Ini bukan irisan kentang atau tomat, meskipun buntutnya bertemu kopi dan teh susu nikmat.Â
Ini irisan soal mama.
Serentetan peristiwa kami lalui sejak lama. Hingga, malam itu (Senin, 19 Juni 2023), kami harus melepas Mama Aurelia yang bersama keluarganya akan pindah ke Kutacane, Babussalam, Aceh Tenggara.
Malam itu, ada guru-guru sekolah minggu yang sebagian besar mama-mama. Pernah ada film pendek tentang doa seorang mama. Ada tim pendoa syafaat yang semuanya mama-mama. Ada pertemuan dua hari (Sabtu-Minggu) akhir pekan lalu yang juga mayoritas mama-mama.
Malam itu, kami diizinkan bertemu dengan semua kenangan itu dan masih banyak lainnya, di gereja, untuk melepas Mama Aurelia yang akan berangkat lusa. Mama Aurelia merupakan irisan utama dari seluruh rangkaian peristiwa yang tertutur baru saja.

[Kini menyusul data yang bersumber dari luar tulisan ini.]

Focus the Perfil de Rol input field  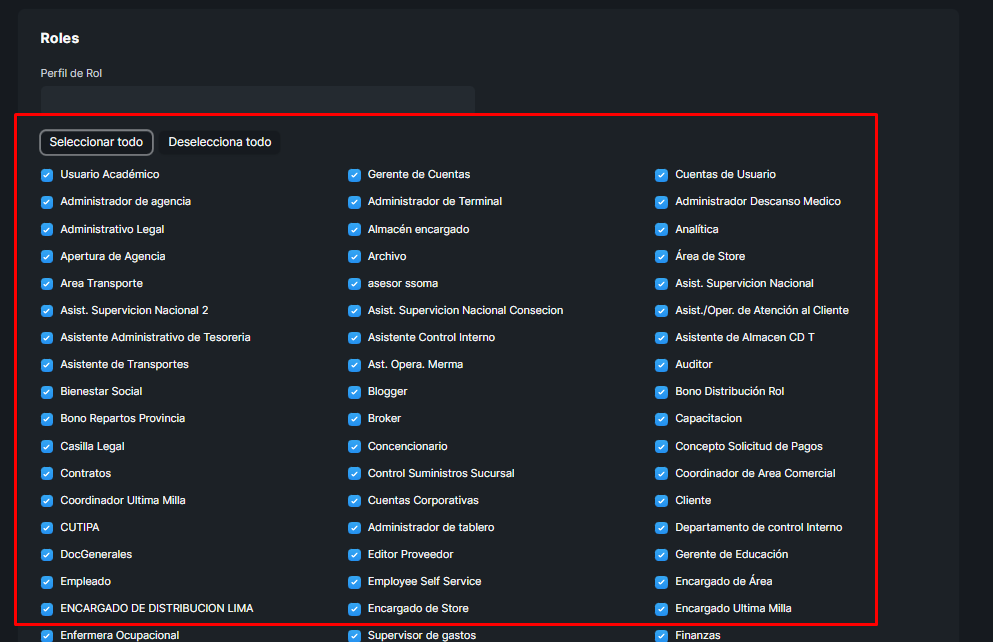257,99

Irisan itu bertemu di gereja. Ada doa sebagai pembuka. Ada pesan-pesan dari para mama untuk seorang mama, termasuk pesan tentang seorang mama dari seorang mama. Ada makan bersama walau sederhana bersama para mama.
Bukan direncana, dua anak sekolah minggu, kakak-beradik, juga ada di sana. Mereka anak sekolah dasar, kelas empat dan dua. Mereka ikut ke gereja untuk menemani Mama mereka. Akhirnya, mereka ikut memberikan pesan dan kesan untuk Mama Aurelia, mewakili murid-murid sekolah minggu, teman-teman mereka.
Ya, tentu saja ada air mata. Terlebih ketika kami membalik-balik lembaran memori kami tentang Mama Aurelia dan kehangatannya. Ketika bersama-sama menjalani suka-duka, sedih-gembira, serius-jenaka, khusyuk-santai ria.
Amang paniroi (penatua gereja) sekolah minggu adalah yang terakhir menyampaikan satu-dua patah kata. Perjumpaan ditutup dengan doa oleh Mama Lydia.